セレンディピティ

先日、六本木にある商業施設(高いタワーです)に行ったときの話です。
私は、そこで無料で配布されている小冊子が好きで、新しい物が発行されていると、必ず頂いて帰ります。

小冊子が置かれているラックに目をやると、見たことの無い表紙だったので、どうやら新刊です。ほくほくとしながら、一冊手に取り、リュックサックの中に入れました。
その後移動して、作業場所である某シアトル系の珈琲店で、ほくほくとしながら小冊子を読みます。


基本、セレブな場所六本木で配布されている小冊子なので、私には縁の無いラグジュアリーな記事が多いのですが、自分の知らない未知の世界を知るのはいつでも興味深く、楽しいことです。

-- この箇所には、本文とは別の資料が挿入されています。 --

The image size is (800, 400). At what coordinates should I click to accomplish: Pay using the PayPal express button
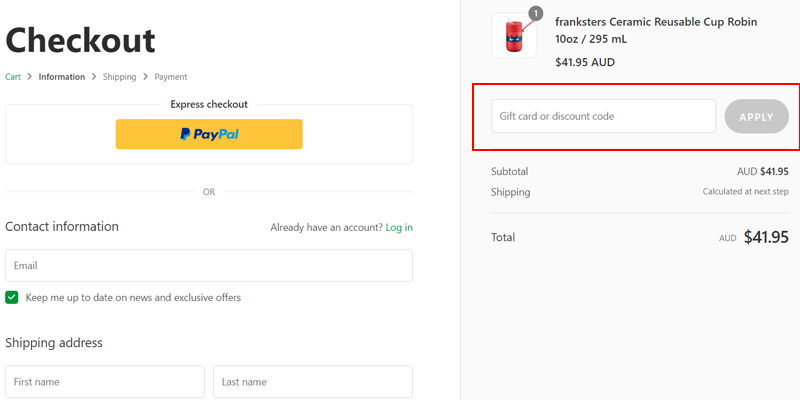click(209, 134)

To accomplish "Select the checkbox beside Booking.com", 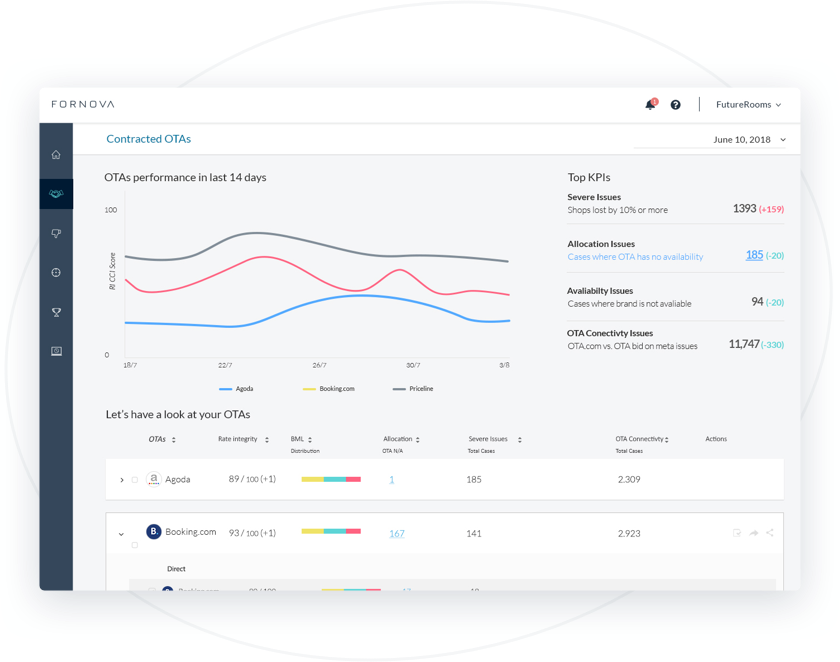I will 135,545.
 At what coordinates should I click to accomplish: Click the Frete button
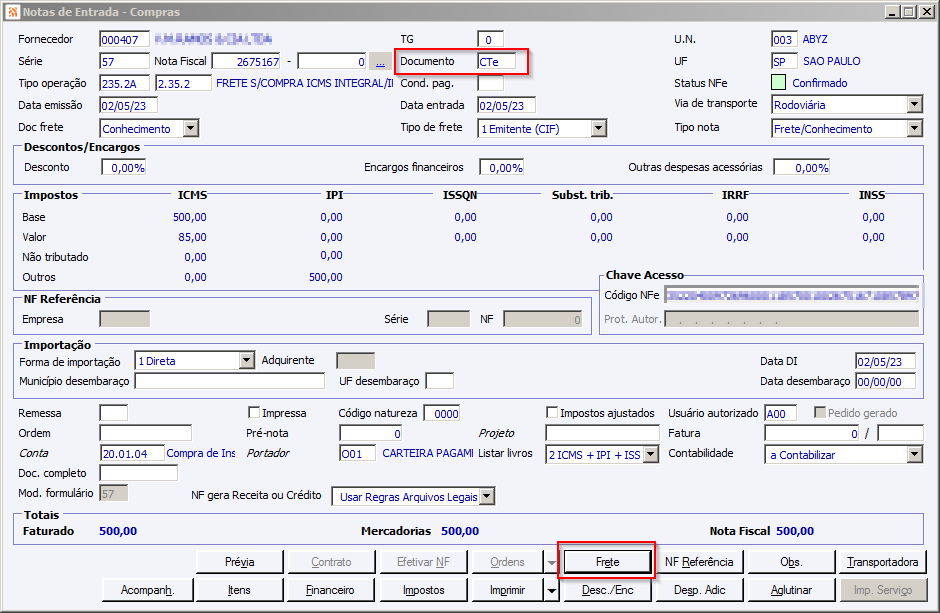click(x=607, y=562)
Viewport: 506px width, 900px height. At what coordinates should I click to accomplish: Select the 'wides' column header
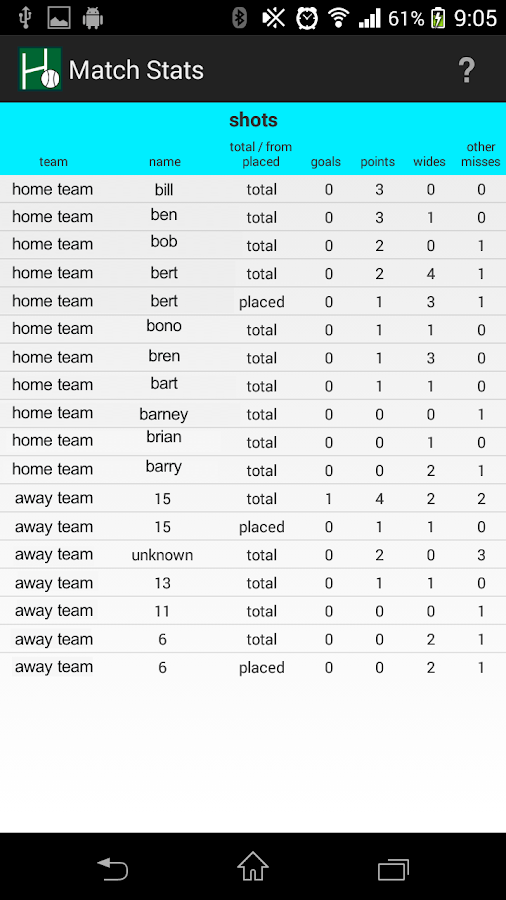[429, 162]
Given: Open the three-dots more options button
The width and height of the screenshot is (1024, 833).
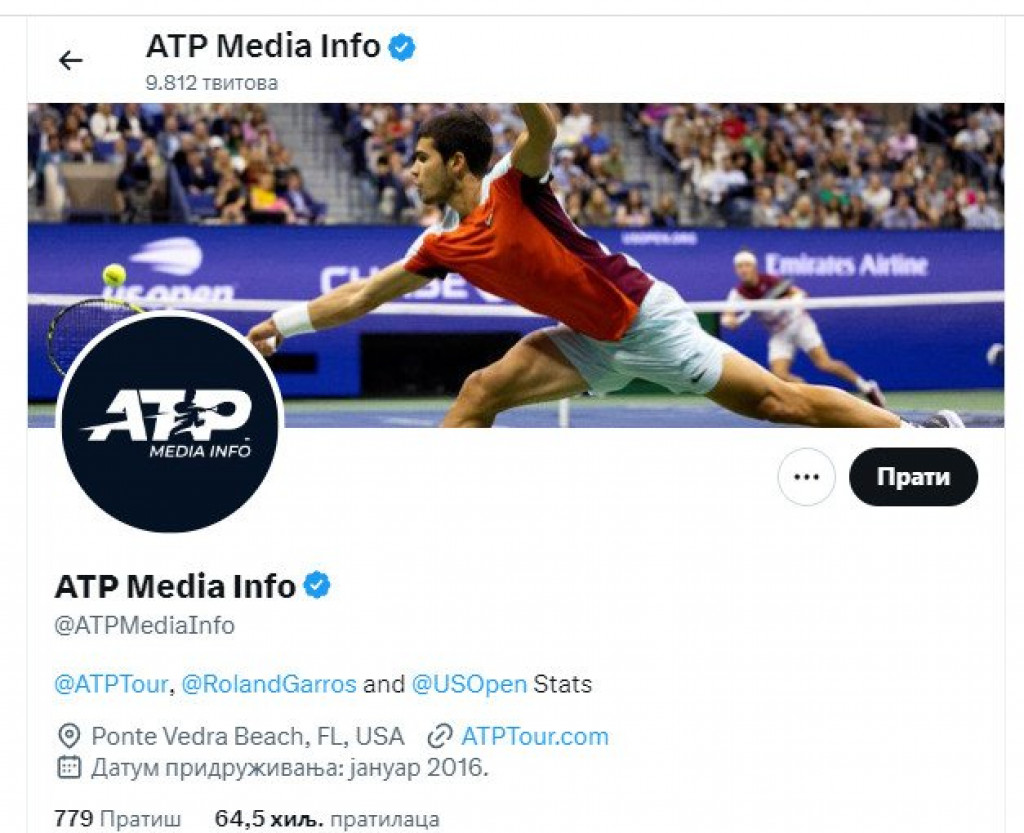Looking at the screenshot, I should coord(807,477).
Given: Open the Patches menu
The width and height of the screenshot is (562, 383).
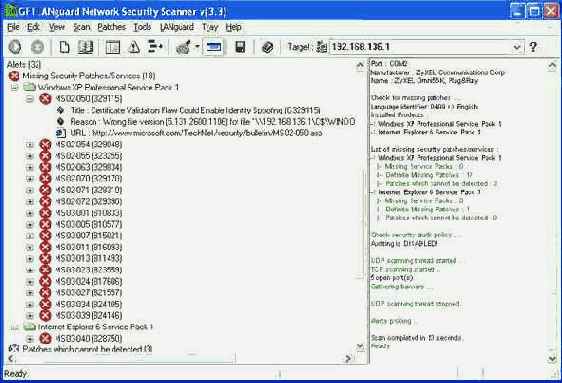Looking at the screenshot, I should click(x=111, y=27).
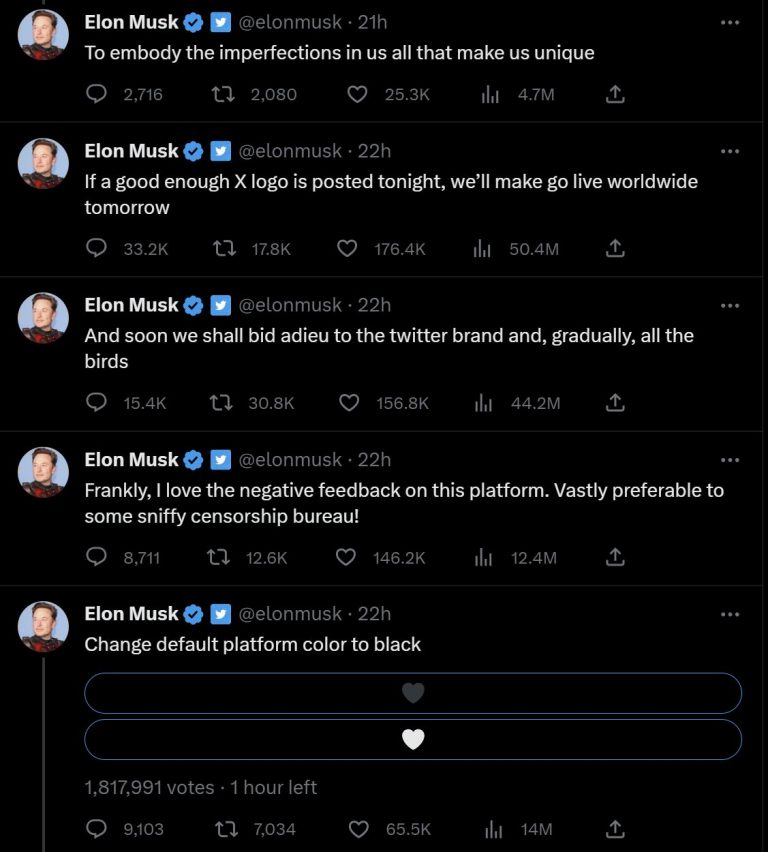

そんな風に楽しみながら読み進めていると、書評のコラムがありました。

そこに書かれていた、書籍の引用文は、シンプルな飾らない言葉で、真っ直ぐな表現。的をとらえるとはまさにこのこと。私が漠然といつも考えていることを、きっぱりとした口調で意見を述べるその文章。
少しばかりショックを受けるとともに、底知れぬ知性を感じたのでした。
その後、その書籍の作家様のことを調べ、丸善に向かったのは言うまでもありません。


このような出会いがあると、今までその作家様のことを知らなかったことの少しの後悔と、まだこんな作家様がいたんだ、という発見の嬉しさがないまぜになります。

そしてなによりも、その作家様の存在を知らせてくれた書評の存在、書評を書かれた筆者の方、さらには小冊子を発行している編集者の方々、発行元企業様に感謝の念を抱きます。

思いがけない出会い、セレンディピティに感謝します。これだから、小冊子を貰うのはやめられません。
いつもほくほくとさせて頂き、ありがとうございます。